Cardiff is a settlement in inland Taranaki, in the western North Island of New Zealand. It is named after Cardiff, Wales. It is located five kilometres southwest of Stratford close to Egmont National Park.

==Demographics==
Cardiff locality covers 52.17 km2. The locality is part of the Pembroke statistical area.

Cardiff had a population of 342 in the 2023 New Zealand census, an increase of 9 people (2.7%) since the 2018 census, and an increase of 12 people (3.6%) since the 2013 census. There were 183 males and 153 females in 126 dwellings. 0.9% of people identified as LGBTIQ+. There were 78 people (22.8%) aged under 15 years, 57 (16.7%) aged 15 to 29, 165 (48.2%) aged 30 to 64, and 39 (11.4%) aged 65 or older.

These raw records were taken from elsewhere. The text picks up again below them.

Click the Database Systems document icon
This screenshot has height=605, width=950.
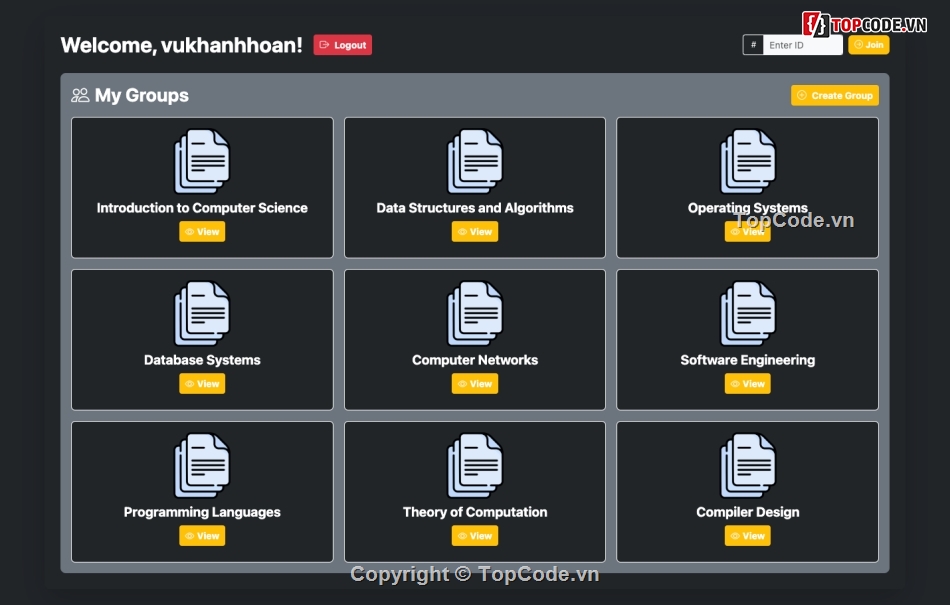tap(202, 312)

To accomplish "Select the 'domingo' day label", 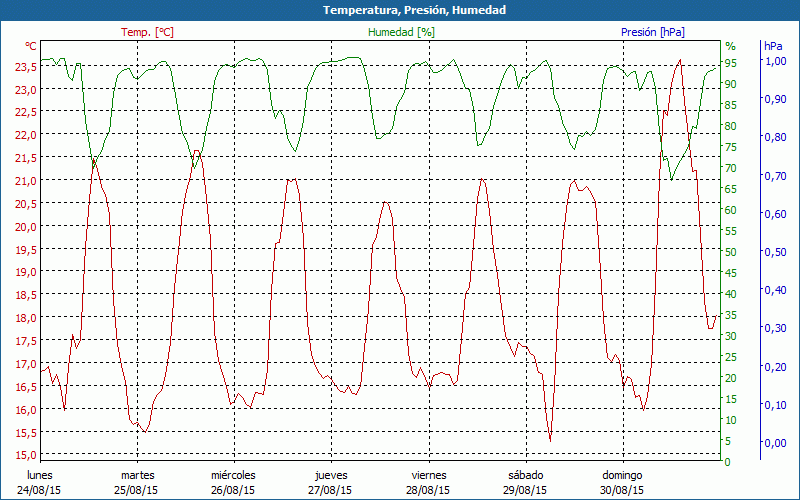I will pyautogui.click(x=622, y=475).
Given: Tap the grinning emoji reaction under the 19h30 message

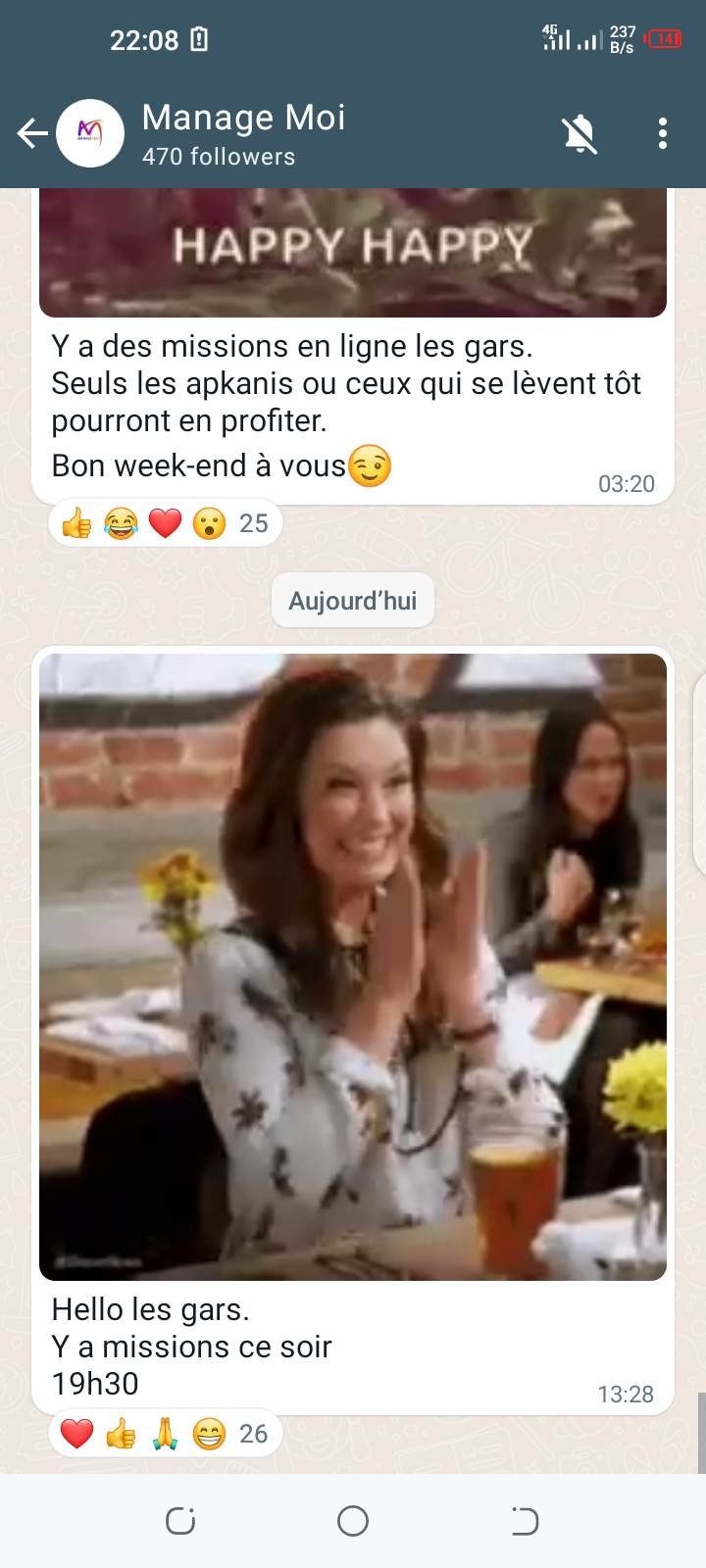Looking at the screenshot, I should [209, 1435].
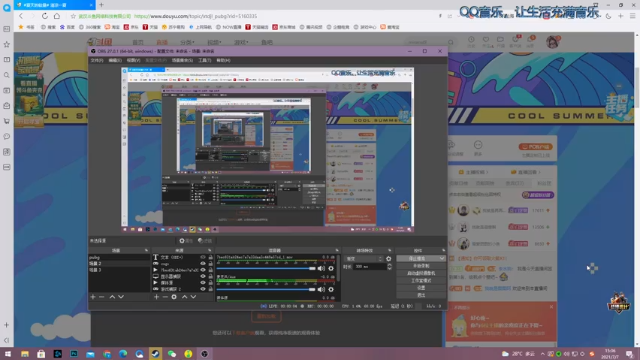Open the 文件(F) menu in OBS

coord(97,60)

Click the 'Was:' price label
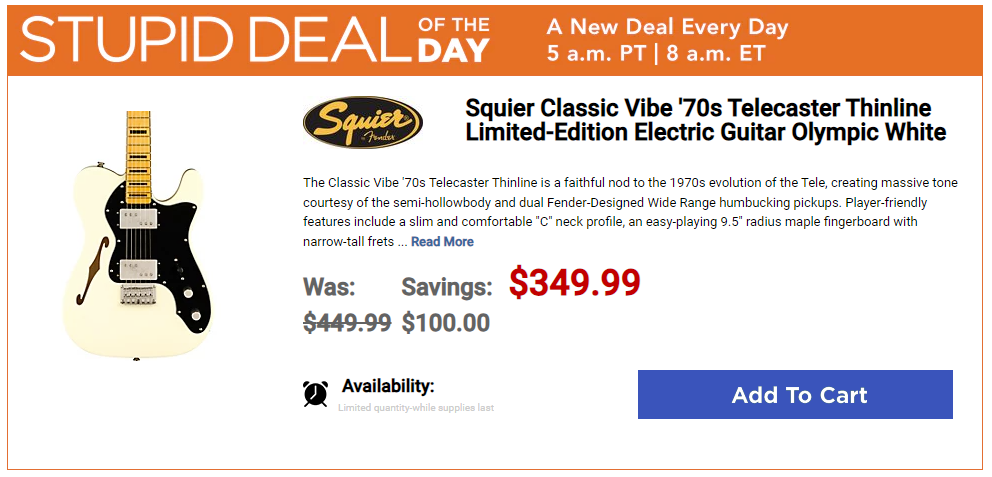click(329, 287)
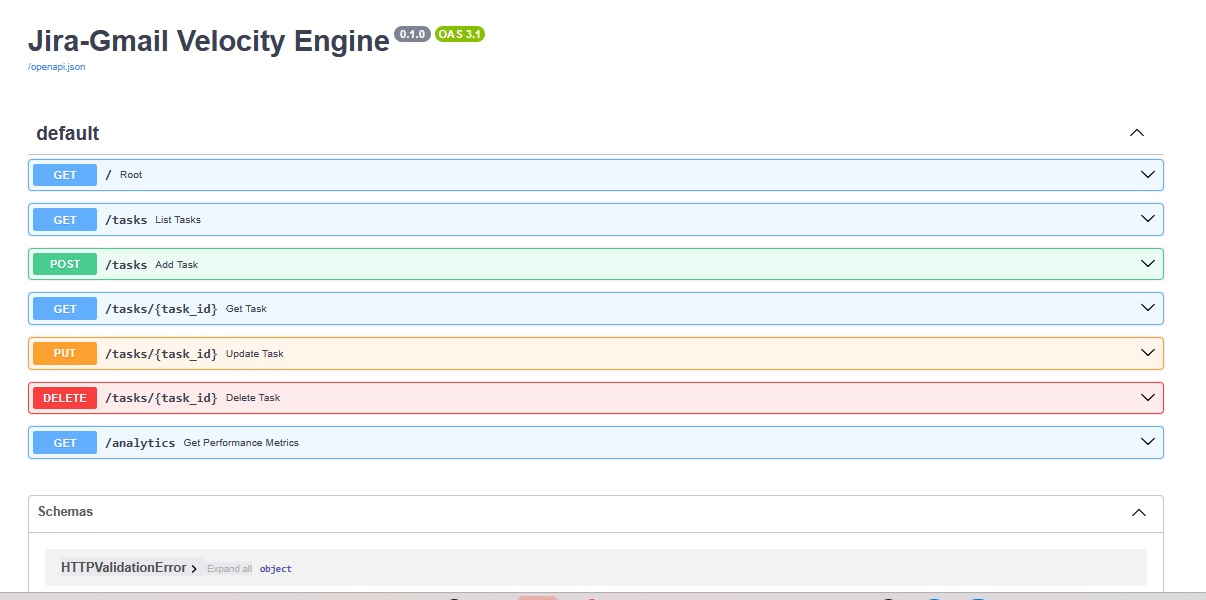Click the 0.1.0 version badge
Screen dimensions: 1206x600
point(412,33)
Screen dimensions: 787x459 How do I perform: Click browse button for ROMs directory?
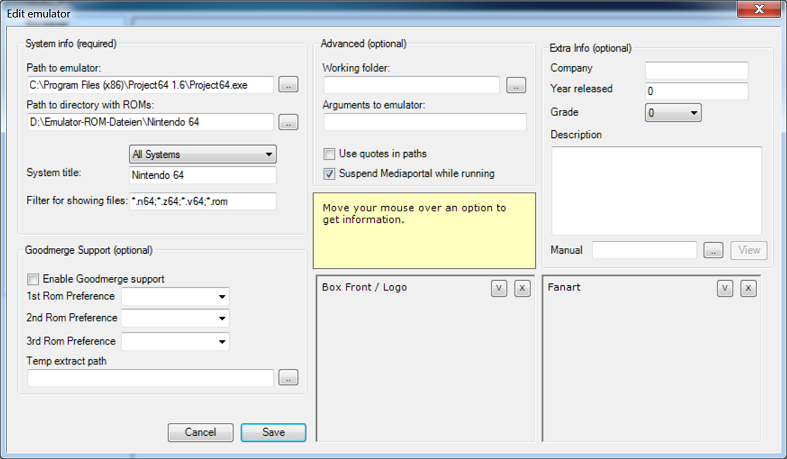point(288,122)
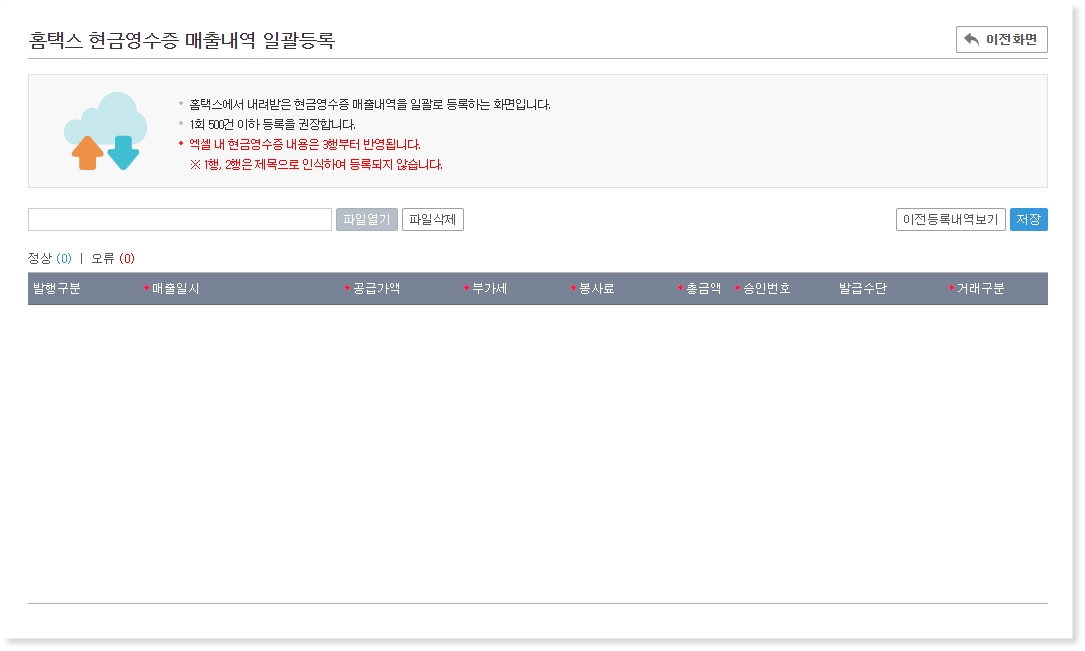
Task: Click the 거래구분 column header
Action: 980,289
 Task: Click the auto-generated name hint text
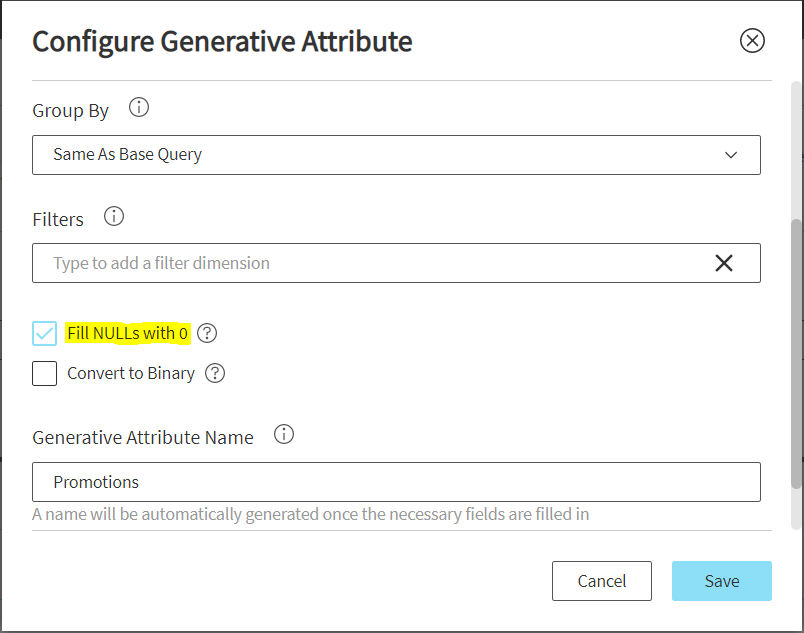click(310, 514)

People could identify as more than one ethnicity. The results were 95.6% European (Pākehā); 9.6% Māori; 1.8% Pasifika; 0.9% Middle Eastern, Latin American and African New Zealanders (MELAA); and 3.5% other, which includes people giving their ethnicity as "New Zealander". English was spoken by 97.4%, and other languages by 1.8%. No language could be spoken by 1.8% (e.g. too young to talk). The percentage of people born overseas was 5.3, compared with 28.8% nationally.

Religious affiliations were 23.7% Christian, 0.9% Buddhist, and 0.9% other religions. People who answered that they had no religion were 64.0%, and 10.5% of people did not answer the census question.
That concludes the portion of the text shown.